The BLS’ New Tenant Rent Index fell 9.3% year-over-year through the end of Q2 2025. This data tracks what is happening with rents much closer to real time and tends to lead the shelter component of CPI (which tracks the rental market on a significant lag and uses a concerning amount of survey data).

If the CPI’s shelter component “catches down” to the New Tenant Rent Index it would provide significant downward pressure on CPI prints in the coming months.

Carolinas Apartment Absorption Remains Strong

The Carolinas absorbed over 69,200 units in the year-ending 2nd quarter, which was a record for the region and more than double the five-year average.

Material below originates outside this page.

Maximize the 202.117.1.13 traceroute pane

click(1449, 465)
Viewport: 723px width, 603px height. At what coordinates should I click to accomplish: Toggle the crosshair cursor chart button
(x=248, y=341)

When looking at demand as a share of the region’s total existing unit count, the Carolinas came out notably ahead of the nation’s other regions. The Carolinas had 995,200 existing apartment units as of 2nd quarter, which was the smallest volume nationwide. That means the past year’s demand total represents 7% of the Carolinas region’s existing stock of apartments. 

Source: RealPage

Apartment Demand Continues To Far Outpaces Starts

Across the U.S., apartment demand keeps climbing just as building starts have plummeted. In the year-ending 2nd quarter, nearly four more apartments were absorbed than started, with nearly 800,000 units absorbed, compared to about 215,000 units started. That was an increase from the already solid ratio of 3.4 from the 1st quarter. Charlotte and Raleigh had demand-to-starts ratios between 4.1 and 4.6.

Apartment supply volumes remain elevated, though completions continued to drop in 2nd quarter 2025.

The South saw the steepest pullback, delivering roughly 6,900 units less than in the first three months of 2025 and even fewer than the peak achieved in 3rd quarter 2024.